I had a great visit on the phone with my sister, Tara, last night. She was on her way to Rapid City for a job interview and had just stopped for the night somewhere in South Dakota. Our conversation ran along the lines of where we are in our lives right now, at least, career wise. Both of us are single mothers and are very dedicated to a way of life that is in service to the people.
One of the things that I have always valued about my connection with Tara is that I need to do very little explaining about what's happening in my life. She gets what I am saying.
In talking with her, I said, "I have been here in Lincoln for a little over two years now and although I have a really strong connection with our sundance circle here, I still have held many people at arms length! I haven't really connected with anyone here, like I did in the Twin Cities!"
She replied, "Well, it's because you have been uncertain about what you are going to do, whether you are going to stay there or not. You haven't made any emotional investments! Especially if you plan to move again."
Hmmmm...this gave me much to think about today.

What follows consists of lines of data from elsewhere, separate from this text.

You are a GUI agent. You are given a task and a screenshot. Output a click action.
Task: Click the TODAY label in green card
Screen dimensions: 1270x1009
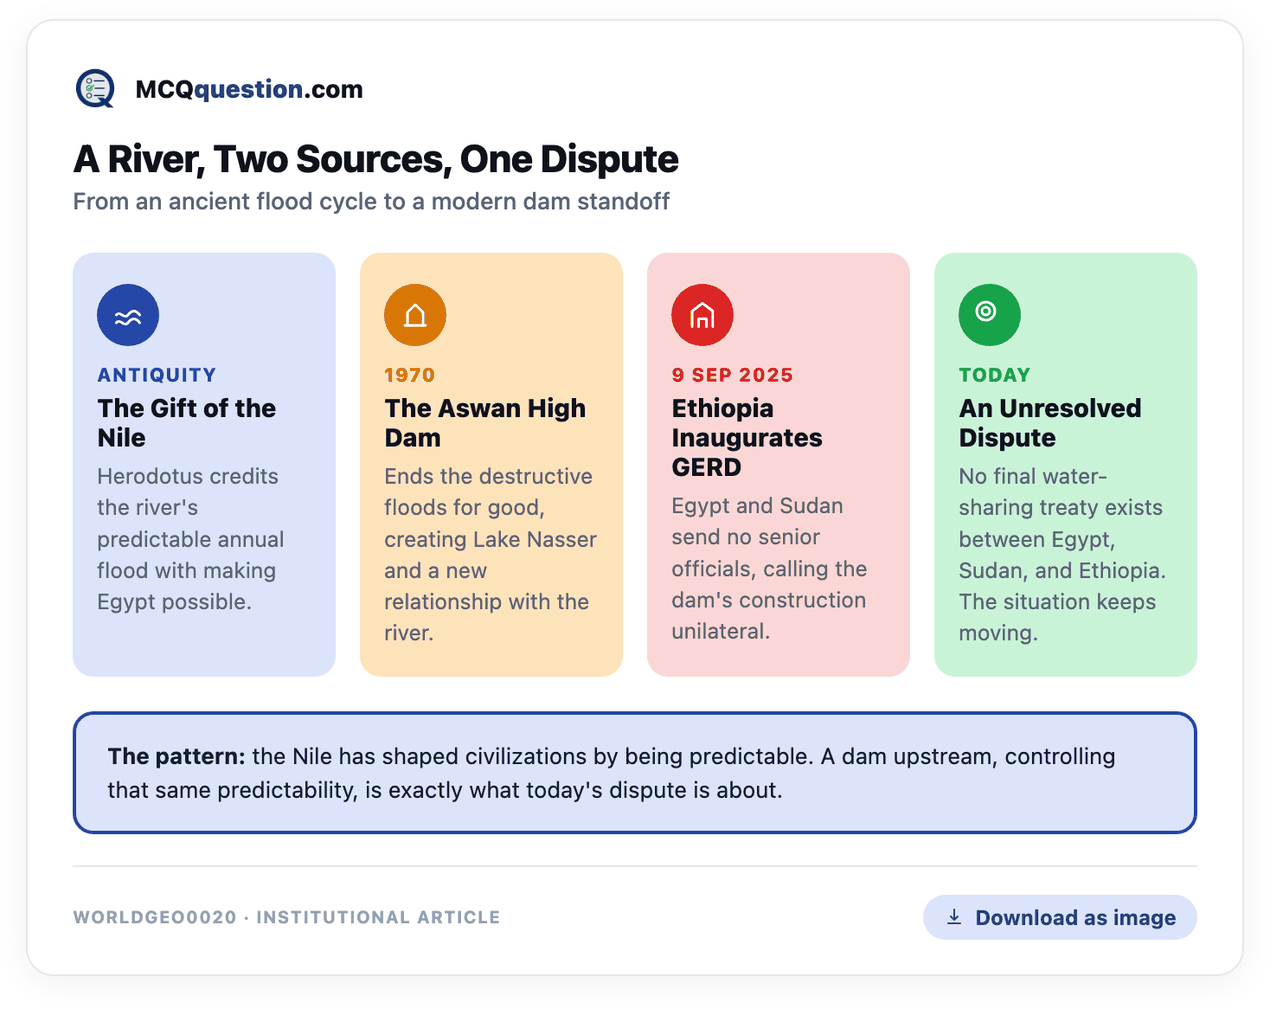point(994,375)
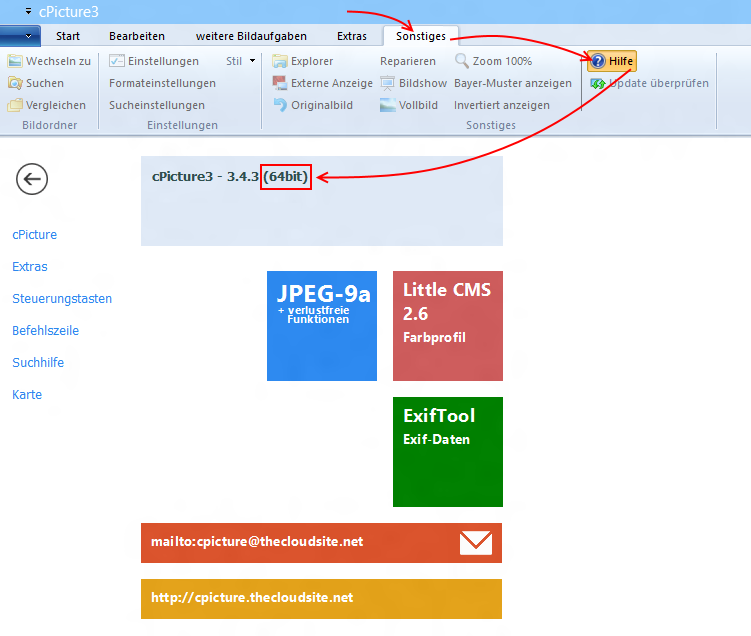Select Steuerungstasten in the left sidebar
751x636 pixels.
[x=62, y=299]
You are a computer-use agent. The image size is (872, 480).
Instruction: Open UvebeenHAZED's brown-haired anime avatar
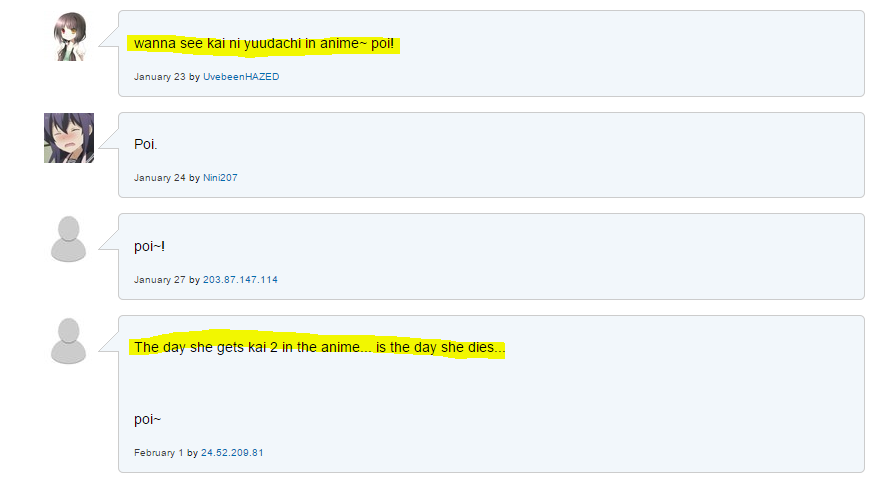click(x=70, y=37)
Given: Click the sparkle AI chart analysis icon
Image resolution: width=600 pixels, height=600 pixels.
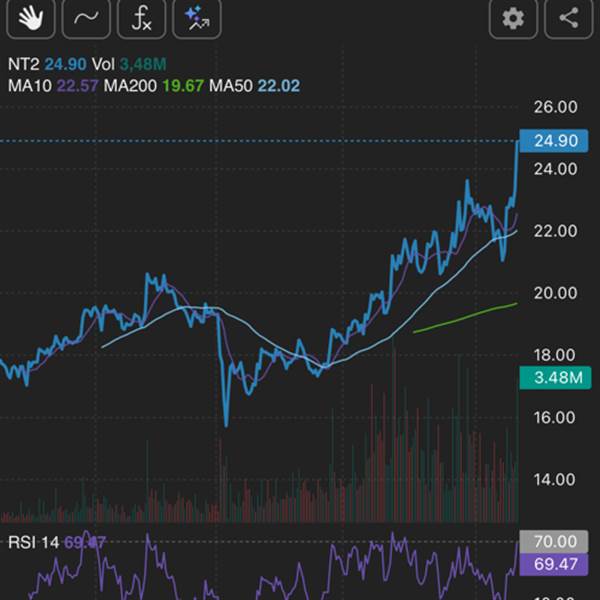Looking at the screenshot, I should [x=197, y=18].
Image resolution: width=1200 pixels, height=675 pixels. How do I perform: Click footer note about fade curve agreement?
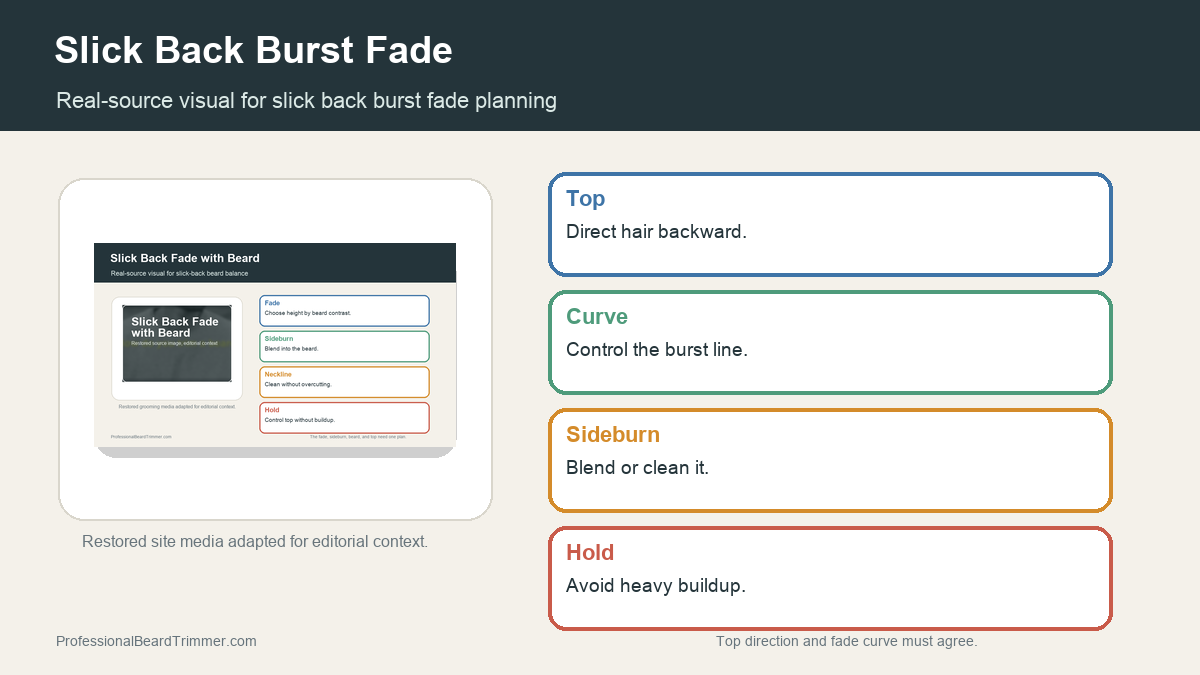846,641
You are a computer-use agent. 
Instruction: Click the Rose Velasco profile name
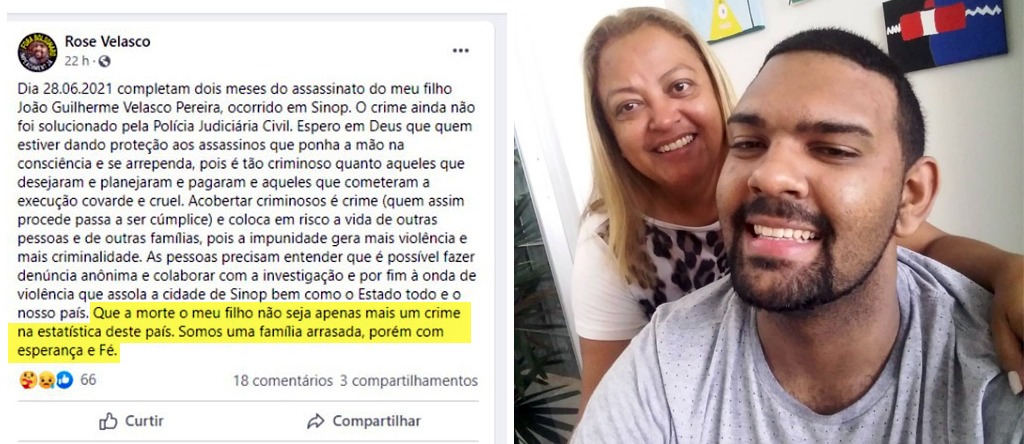click(108, 42)
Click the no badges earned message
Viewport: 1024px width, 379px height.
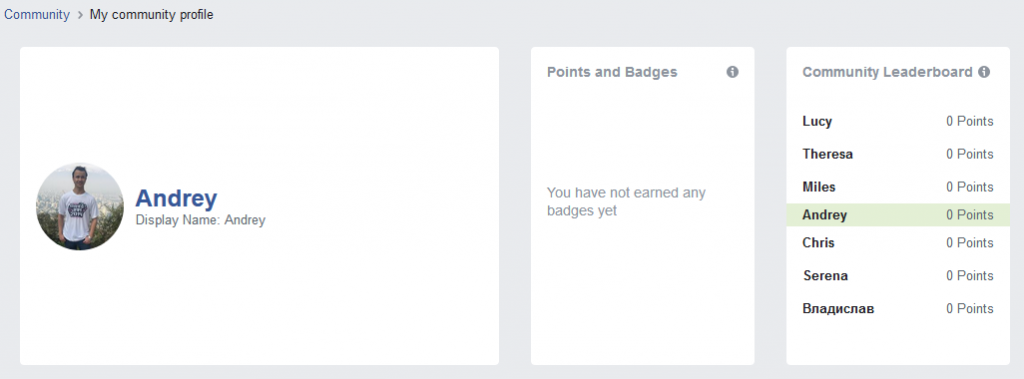click(626, 202)
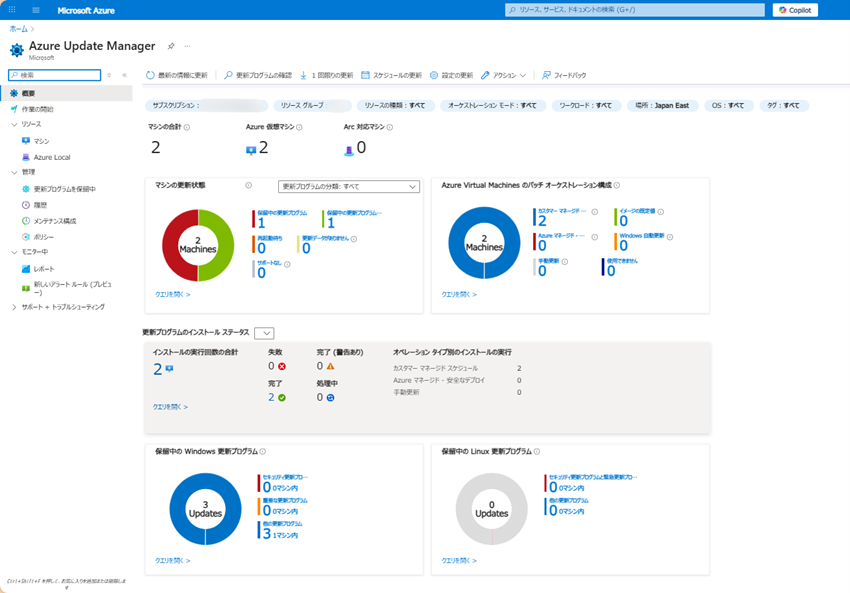Viewport: 850px width, 593px height.
Task: Open the 更新プログラムの分類 dropdown
Action: click(x=348, y=186)
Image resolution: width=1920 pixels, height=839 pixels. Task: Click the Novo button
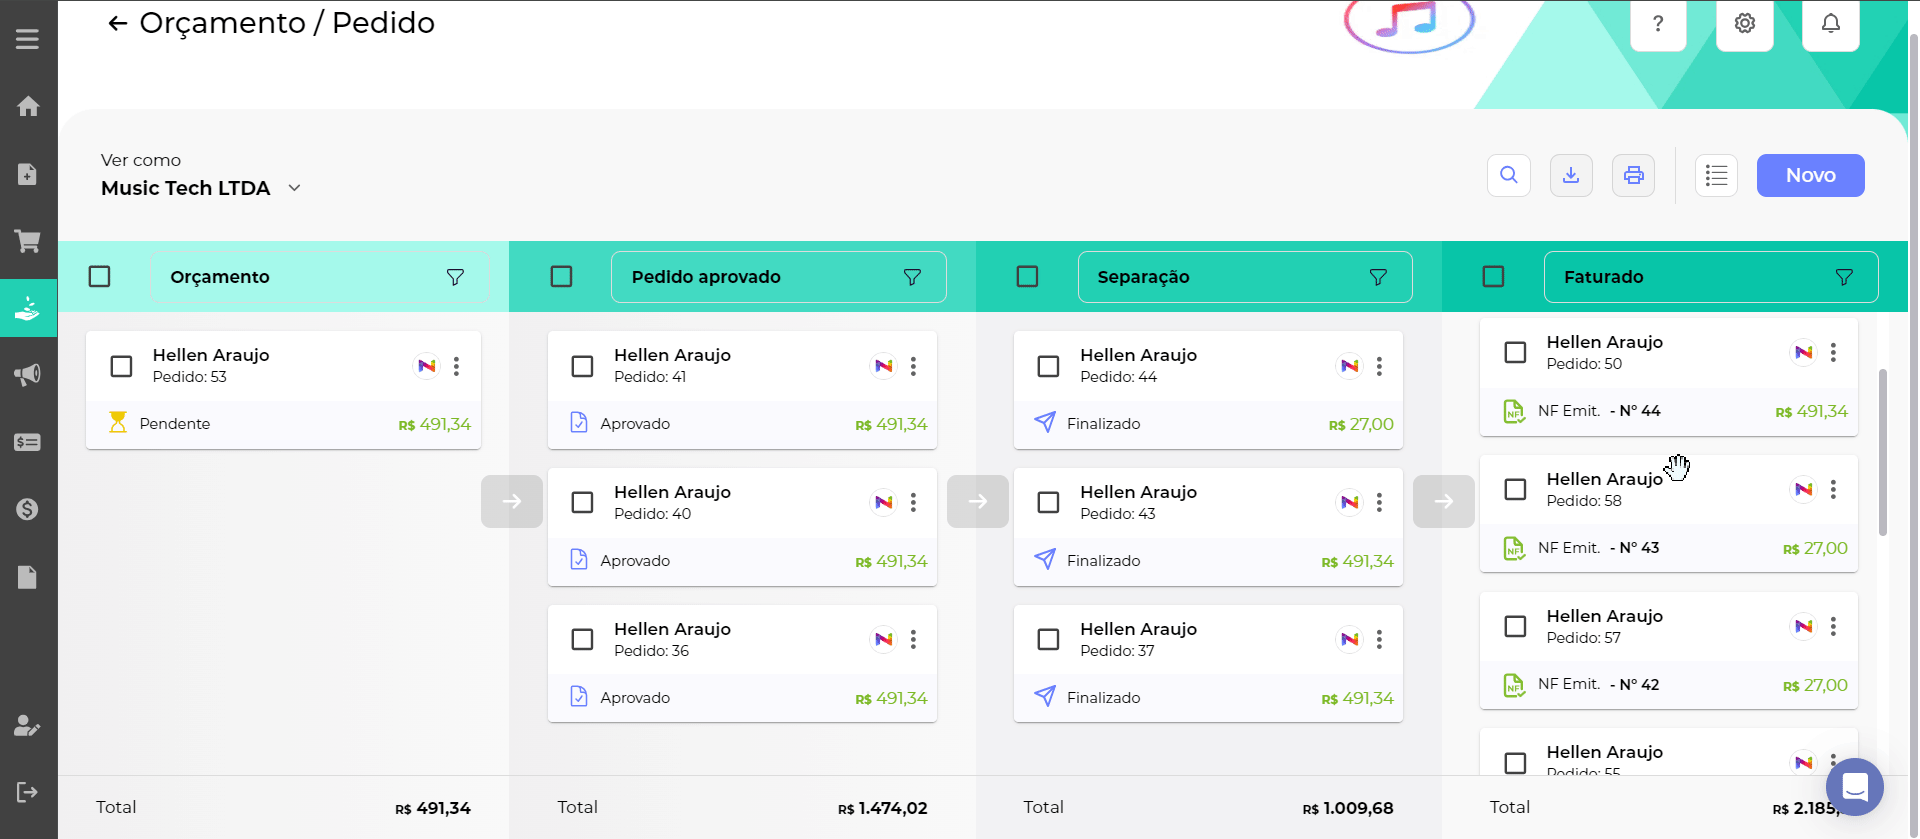click(x=1810, y=176)
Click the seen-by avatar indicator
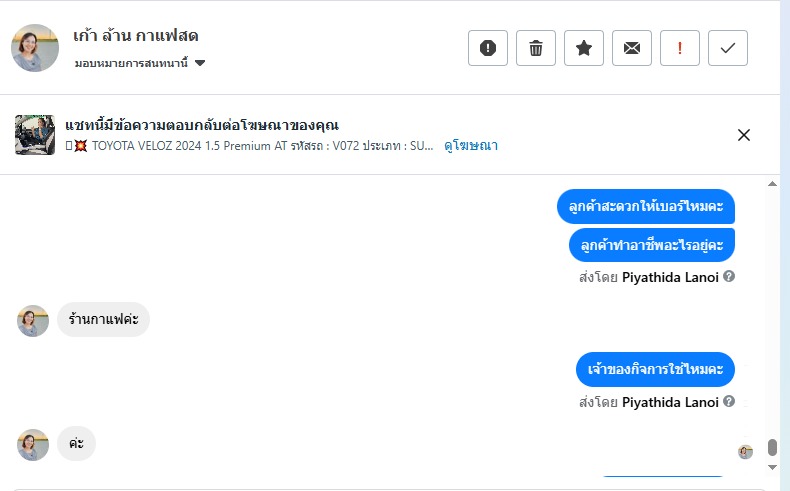This screenshot has height=491, width=790. [x=745, y=451]
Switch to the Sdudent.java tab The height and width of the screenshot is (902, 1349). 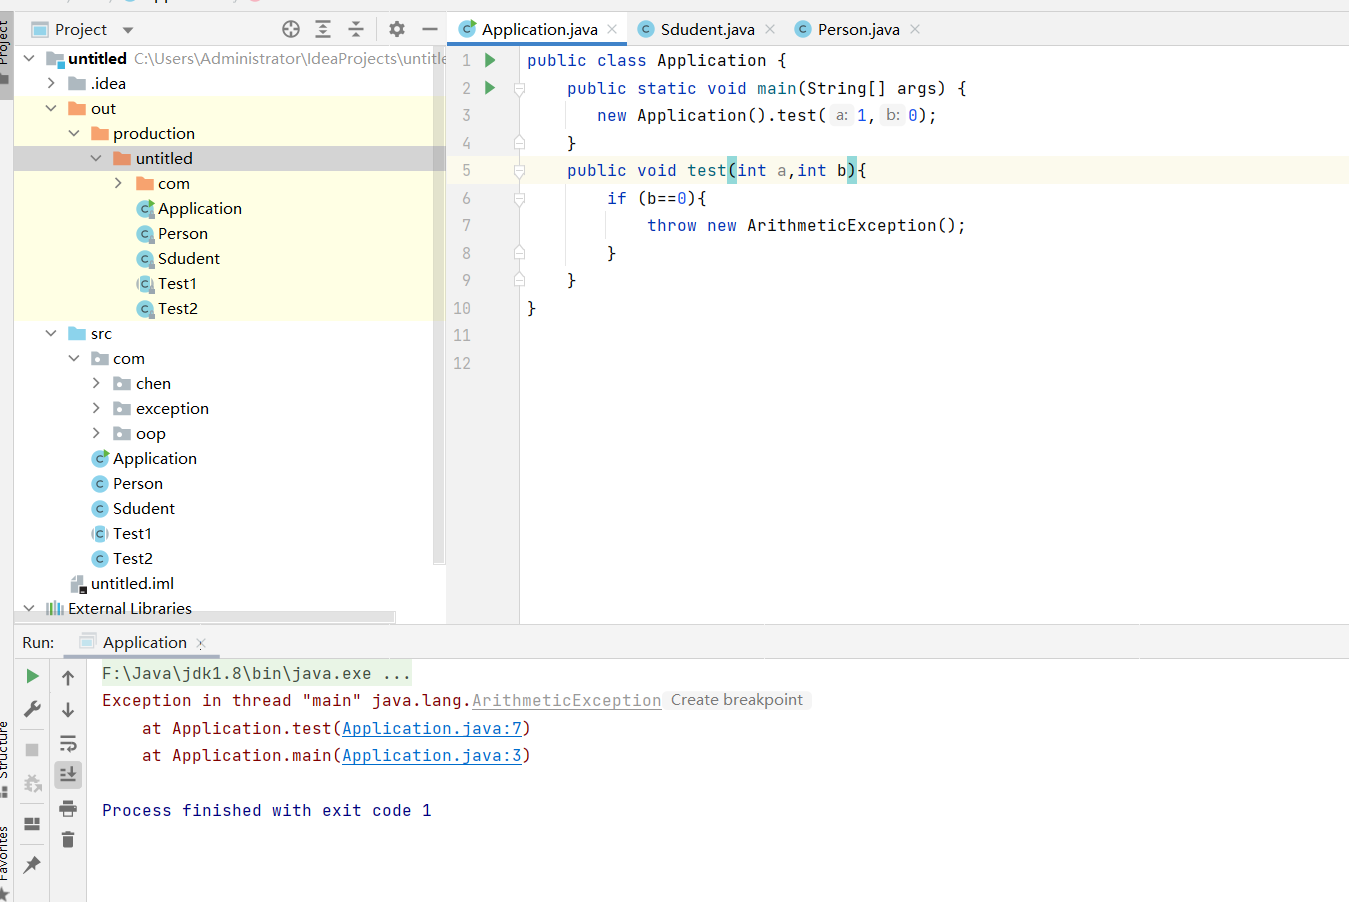(x=707, y=29)
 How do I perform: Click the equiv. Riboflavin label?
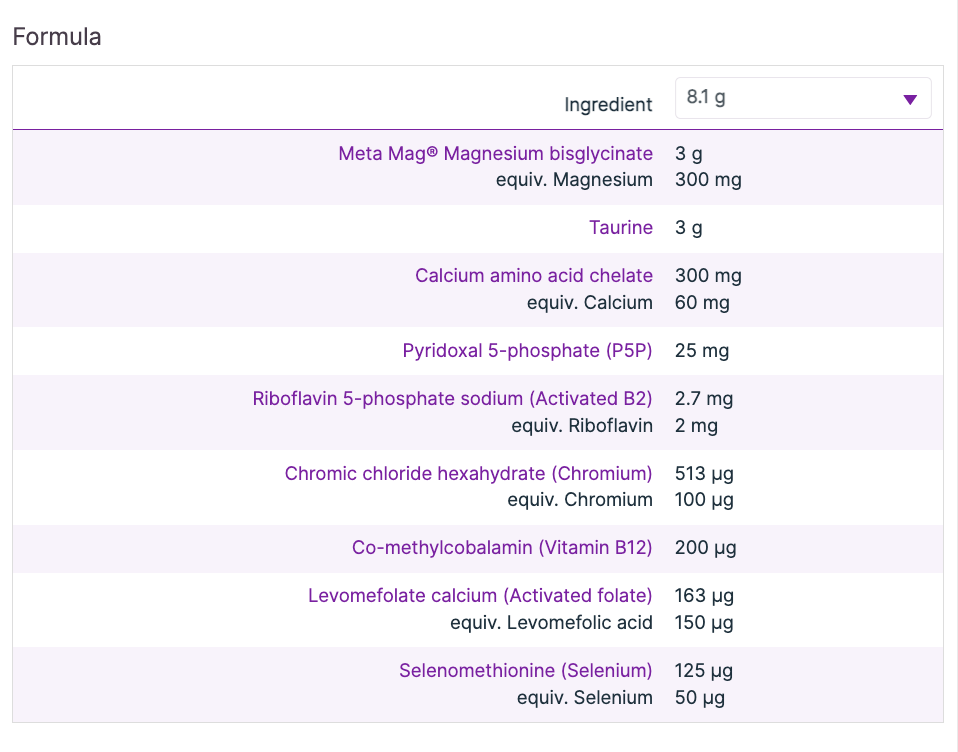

I went to the Talking Circle last night. I got to share and again, feel very connected to this circle, as well. I really do love people in the Lincoln Community! But I know this about myself. I hesitate to get close. Getting close to someone, anyone, can be an absolute joy but can also be terrifying if one has to leave.
Okay. So what do I do?
I have been spending time with different friends, from time to time. I have hosted birthday parties at my house and have had ceremonies, too. So, I am not totally reclusive! And, I am continually surrounded with my children.
This is an interesting time for me. I feel that I am becoming the writer I've always wanted to be and I am doing the things I love to do! But there is still that one element of letting anyone get close to me.
I need to grow...again.
Emotionally investing makes us vulnerable. vulnerable to heartache, disappointment and a host of sad situations. But it is worth it.
ReplyDeleteThink of the friendships made. The laughter shared.
Hope you get to a place that it is safe to invest.
Miigwetch, Steve for your willingness to step forward and offer your input. I agree with what you've said. The heartache is always the risk of becoming vulnerable, opening up, and allowing people into our lives. I've spent so much time in constructing a life for my children and I that I've had little time to invest in anyone in the past 2 - 3 years. It's only now, where I am standing, that I am wondering what I should do next. I serve as a community leader here and as a sundance leader. I do all that I can for our people and more. But somehow I know a change is coming in the way I approach all this work and my personal life. It is good to meet you and again I thank you for responding.